# Work task
Among the entries below, please show each line that carries the word "options".
START Material for this exercise
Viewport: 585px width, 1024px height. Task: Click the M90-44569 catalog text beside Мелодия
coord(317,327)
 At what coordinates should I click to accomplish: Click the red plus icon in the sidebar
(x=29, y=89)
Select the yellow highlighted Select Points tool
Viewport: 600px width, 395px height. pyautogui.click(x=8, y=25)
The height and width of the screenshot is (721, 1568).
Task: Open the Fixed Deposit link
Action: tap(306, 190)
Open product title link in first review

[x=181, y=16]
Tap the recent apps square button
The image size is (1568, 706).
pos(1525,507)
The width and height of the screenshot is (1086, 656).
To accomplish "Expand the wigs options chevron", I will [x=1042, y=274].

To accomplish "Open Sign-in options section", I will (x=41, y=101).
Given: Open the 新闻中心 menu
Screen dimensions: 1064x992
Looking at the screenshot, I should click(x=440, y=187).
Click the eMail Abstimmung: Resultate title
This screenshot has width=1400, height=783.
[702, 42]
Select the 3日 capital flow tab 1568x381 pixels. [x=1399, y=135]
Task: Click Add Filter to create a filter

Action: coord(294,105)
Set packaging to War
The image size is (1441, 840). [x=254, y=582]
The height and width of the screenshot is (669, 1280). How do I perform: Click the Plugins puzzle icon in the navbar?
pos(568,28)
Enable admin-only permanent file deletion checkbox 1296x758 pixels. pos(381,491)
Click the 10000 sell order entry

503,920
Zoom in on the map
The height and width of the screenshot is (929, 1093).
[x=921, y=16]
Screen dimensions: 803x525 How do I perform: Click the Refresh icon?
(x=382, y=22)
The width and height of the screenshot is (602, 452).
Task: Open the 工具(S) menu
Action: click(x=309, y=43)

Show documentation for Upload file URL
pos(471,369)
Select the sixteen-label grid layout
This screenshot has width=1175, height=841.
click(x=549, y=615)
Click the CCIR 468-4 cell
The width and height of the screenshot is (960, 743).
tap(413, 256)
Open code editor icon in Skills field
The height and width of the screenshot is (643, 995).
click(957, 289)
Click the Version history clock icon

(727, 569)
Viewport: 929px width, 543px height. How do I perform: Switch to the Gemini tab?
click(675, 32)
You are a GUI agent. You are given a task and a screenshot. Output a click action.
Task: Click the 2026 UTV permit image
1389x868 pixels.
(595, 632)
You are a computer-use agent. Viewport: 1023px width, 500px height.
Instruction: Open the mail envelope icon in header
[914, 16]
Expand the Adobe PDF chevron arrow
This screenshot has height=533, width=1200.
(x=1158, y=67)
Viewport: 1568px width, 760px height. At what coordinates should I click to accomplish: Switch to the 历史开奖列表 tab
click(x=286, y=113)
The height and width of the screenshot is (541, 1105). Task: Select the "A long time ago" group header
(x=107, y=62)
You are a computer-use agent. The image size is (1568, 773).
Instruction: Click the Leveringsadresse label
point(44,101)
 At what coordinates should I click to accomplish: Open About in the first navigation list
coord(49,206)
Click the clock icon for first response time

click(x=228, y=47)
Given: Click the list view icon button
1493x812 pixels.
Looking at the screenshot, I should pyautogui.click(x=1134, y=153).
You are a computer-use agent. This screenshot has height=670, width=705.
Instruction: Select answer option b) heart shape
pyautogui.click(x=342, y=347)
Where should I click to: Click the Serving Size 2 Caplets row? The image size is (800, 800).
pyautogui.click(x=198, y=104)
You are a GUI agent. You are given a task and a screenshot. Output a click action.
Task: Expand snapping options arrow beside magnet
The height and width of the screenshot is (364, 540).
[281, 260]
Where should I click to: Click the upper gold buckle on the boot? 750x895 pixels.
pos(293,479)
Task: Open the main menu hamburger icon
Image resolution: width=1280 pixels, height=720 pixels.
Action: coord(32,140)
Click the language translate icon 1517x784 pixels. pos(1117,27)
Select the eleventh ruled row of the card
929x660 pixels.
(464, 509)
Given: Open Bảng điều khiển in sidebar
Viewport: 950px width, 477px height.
END Material for this exercise
# Task answer
To accomplish "Expand the wigs options chevron", I will [x=1042, y=274].
To accomplish "Open Sign-in options section", I will (x=41, y=101).
Task: Expand snapping options arrow beside magnet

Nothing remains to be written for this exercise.